Par conséquent, le jugement est confirmé de ce chef.
* demande de capitalisation des intérêts
Le tribunal a jugé que la demande de la requérante à ce titre n'était pas opportune au regard de la situation économique des parties.
L'intimée demande la réformation du jugement de ce chef et que soit ordonnée la capitalisation des intérêts, considérant que le tribunal n'a pas motivé sa décision. Les appelants ne répondent pas à cette demande.
Au termes de l'article 1343-2 du code civil, les intérêts échus, dus au moins pour une année entière, produisent intérêt si le contrat l'a prévu ou si une décision de justice le précise.
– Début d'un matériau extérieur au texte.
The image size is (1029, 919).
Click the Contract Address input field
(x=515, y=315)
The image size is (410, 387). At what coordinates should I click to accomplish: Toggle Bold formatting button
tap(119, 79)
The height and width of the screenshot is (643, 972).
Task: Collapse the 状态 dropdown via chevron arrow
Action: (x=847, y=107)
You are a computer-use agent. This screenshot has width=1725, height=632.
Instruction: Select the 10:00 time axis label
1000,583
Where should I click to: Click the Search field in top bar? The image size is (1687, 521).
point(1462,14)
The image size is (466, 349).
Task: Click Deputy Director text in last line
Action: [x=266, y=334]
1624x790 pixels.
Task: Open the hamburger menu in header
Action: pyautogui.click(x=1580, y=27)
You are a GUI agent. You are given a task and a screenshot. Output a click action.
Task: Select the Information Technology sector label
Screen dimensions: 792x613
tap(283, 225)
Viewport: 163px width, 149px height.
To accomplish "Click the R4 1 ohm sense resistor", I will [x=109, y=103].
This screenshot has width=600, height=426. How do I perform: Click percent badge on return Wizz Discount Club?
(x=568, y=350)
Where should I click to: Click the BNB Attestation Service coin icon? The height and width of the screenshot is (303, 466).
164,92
Les seules conditions posées par cet article sont que la demande ait été formée judiciairement et qu'il s'agisse d'intérêts dûs pour au moins une année entière.
La banque qui a formé cette demande en première instance la renouvelle en cause d'appel et ce alors que les intérêts sont dûs pour au moins une année entière.
En conséquence, le jugement est infirmé sur ce point et la capitalisation des intérêts est ordonnée.
* dépens et article 700 du code de procédure civile
M. [B], partie succombante à l'instance doit en supporter les entiers dépens, de première instance et d'appel conformément à l'article 696 du code de procédure civile.
L'équité ne commande pas de faire droits aux demandes formées sur le fondement de l'article 700 du code de procédure civile.
PAR CES MOTIFS
La cour,
Déclare irrecevable la demande de la Banque Populaire Méditerranée de fixation de créance à l'encontre de Mme [I] [W] épouse [B],
Infirme le jugement du tribunal judiciaire de Nîmes du 20 octobre 2023
en ce qu'il
- a déclaré l'action de la société Banque Populaire Méditerranée recevable à l'encontre de Mme [I] [W] épouse [B],
- a condamné Mme [I] [W] épouse [B] à lui payer la somme de 234 181,03 euros, outre intérêts au taux conventionnels à compter du 22 décembre 2021 dans la limite de son engagement de 208 000 euros en principal,
- a rejeté la demande de capitalisation des intérêts,
Statuant à nouveau des chefs infirmés,
Déclare irrecevable l'action en paiement de la société Banque Populaire Méditerranée à l'encontre de Mme [I] [W] épouse [B],
Déboute la société Banque Populaire Méditerranée de ses demandes à l'encontre de Mme [I] [W] épouse [B],
Ordonne la capitalisation des intérêts échus, dus au moins pour une année entière,
Confirme le jugement pour le surplus
Y ajoutant
Condamne les parties à supporter chacune la charge de ses dépens,
Dit n'y avoir lieu à application des dispositions de l'article 700 du code de procédure civile.